Un joven albañil fue condenado a 22 años de prisión por el crimen a puñaladas de
la almacenera Sandra Vergara, hecho ocurrido en febrero de 2008 en un comercio del macrocentro de
la ciudad de Santa Fe. El fallo fue dictado por el juez de Sentencia Dardo Rosciani bajo la figura
del homicidio en ocasión de robo.
A las 8 de la mañana del 13 de febrero de 2008 Sandra Vergara, de 42 años y
madre de dos hijos, abrió las puestas del almacén La Gallega, en la esquina de Mariano Comas y
Francia, cerca de la cancha de Unión de Santa Fe. En esas circunstancias un joven albañil ingresó
para comprar cigarrillos y se convirtió en el primer cliente de la mañana.
A Vergara, de 42 años, no la sorprendió la llegada del muchacho porque en la
misma cuadra del comercio había una obra en construcción y los albañiles concurrían al local a
menudo para proveerse.
Pero aprovechando la indefensión de la mujer, el albañil Sebastián Acuña, que
entonces tenía 18 años, decidió robarle. Así, con una daga de 13 centímetros de hoja amenazó a
Sandra y le exigió la entrega del dinero. Aún la mujer no tenía recaudación, sólo la plata que
había llevado para pagar a algunos proveedores y entonces le dio los 150 pesos que tenía además de
su billetera.
No contento con ello, Acuña se abalanzó sobre la almacenera y se produjo un
forcejeo en el cual el joven apuñaló a la mujer salvajemente. Después escapó dejando el cuchillo
clavado en la sien de su víctima y desapareció de los lugares que frecuentaba a lo largo de tres
días.
La policía lo encontró en San Javier, a partir del relato de sus compañeros de
trabajo. El muchacho se escondía en la casa de un familiar y poco después fue procesado por robo
calificado por el uso de arma y homicidio calificado por haber sido cometido para asegurar la
impunidad de otro delito, el robo.
Decisión intermedia. Ahora, el juez de Sentencia Dardo Rosciani condenó a Acuña
a 22 años de prisión por homicidio en ocasión de robo.
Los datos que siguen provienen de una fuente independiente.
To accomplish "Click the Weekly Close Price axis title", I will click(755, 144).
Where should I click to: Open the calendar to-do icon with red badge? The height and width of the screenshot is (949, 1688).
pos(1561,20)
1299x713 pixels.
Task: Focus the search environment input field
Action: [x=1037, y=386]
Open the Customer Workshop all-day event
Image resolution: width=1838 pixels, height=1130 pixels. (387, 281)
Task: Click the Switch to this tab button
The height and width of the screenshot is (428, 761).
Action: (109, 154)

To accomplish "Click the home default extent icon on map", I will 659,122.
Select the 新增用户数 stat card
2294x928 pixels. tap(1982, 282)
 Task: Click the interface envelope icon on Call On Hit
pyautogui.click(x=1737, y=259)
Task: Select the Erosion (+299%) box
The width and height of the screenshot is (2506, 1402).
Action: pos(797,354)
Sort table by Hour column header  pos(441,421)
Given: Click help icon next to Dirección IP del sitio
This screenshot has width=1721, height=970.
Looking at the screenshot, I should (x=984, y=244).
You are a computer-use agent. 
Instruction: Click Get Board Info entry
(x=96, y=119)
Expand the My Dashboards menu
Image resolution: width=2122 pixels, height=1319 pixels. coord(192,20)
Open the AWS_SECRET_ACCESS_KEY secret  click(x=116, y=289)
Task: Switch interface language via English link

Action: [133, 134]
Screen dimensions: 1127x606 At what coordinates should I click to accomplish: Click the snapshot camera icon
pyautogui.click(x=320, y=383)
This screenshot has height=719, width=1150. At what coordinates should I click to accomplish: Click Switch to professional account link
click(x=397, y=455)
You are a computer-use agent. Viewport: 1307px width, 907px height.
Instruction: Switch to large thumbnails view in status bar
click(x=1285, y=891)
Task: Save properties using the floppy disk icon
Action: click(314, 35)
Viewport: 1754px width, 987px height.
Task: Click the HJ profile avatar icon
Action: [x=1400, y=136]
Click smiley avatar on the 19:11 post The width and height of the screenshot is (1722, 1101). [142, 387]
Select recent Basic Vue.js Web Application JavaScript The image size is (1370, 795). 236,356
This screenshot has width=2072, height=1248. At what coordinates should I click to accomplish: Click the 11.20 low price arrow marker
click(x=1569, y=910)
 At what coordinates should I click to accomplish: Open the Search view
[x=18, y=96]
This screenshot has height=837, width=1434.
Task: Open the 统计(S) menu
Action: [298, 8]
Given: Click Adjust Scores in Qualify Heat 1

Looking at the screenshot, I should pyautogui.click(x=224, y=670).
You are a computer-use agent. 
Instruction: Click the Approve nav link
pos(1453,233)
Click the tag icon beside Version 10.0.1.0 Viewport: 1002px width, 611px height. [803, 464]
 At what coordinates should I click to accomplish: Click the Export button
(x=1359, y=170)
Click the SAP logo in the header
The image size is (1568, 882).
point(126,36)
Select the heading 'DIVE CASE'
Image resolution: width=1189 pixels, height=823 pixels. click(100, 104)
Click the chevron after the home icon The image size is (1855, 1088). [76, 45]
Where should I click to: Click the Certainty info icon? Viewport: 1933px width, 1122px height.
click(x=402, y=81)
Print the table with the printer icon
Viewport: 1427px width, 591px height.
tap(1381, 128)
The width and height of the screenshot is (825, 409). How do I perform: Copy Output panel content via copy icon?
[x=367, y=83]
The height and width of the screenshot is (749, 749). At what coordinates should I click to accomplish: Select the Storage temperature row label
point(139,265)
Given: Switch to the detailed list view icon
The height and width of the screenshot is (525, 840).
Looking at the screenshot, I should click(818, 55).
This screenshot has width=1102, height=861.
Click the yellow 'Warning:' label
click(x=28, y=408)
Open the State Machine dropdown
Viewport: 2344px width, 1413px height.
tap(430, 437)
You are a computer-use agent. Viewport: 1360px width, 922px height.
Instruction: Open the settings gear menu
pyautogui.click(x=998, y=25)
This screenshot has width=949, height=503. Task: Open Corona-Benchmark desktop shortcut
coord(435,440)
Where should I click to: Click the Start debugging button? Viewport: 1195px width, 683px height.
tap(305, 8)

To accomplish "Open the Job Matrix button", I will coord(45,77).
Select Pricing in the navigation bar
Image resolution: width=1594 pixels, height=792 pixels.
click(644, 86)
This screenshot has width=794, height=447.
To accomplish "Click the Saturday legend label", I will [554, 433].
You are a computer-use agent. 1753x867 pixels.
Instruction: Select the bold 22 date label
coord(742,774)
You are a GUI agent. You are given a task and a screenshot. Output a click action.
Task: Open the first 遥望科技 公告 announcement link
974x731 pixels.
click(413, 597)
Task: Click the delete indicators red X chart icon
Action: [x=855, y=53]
Durante el juicio, el defensor de Acuña, Juan José Patiño, sostuvo que en caso
de ser hallado culpable, su cliente debía recibir la pena mínima de prisión porque el crimen estuvo
motivado en la relación sentimental que habrían mantenido víctima y victimario desde que el
muchacho trabajaba en la obra vecina al almacén, algo que no pudo ser probado. En tanto, el fiscal
Juan Pablo López Rosas solicitó la prisión o reclusión perpetua al entender que Acuña mató para
ocultar el robo y procurar la impunidad.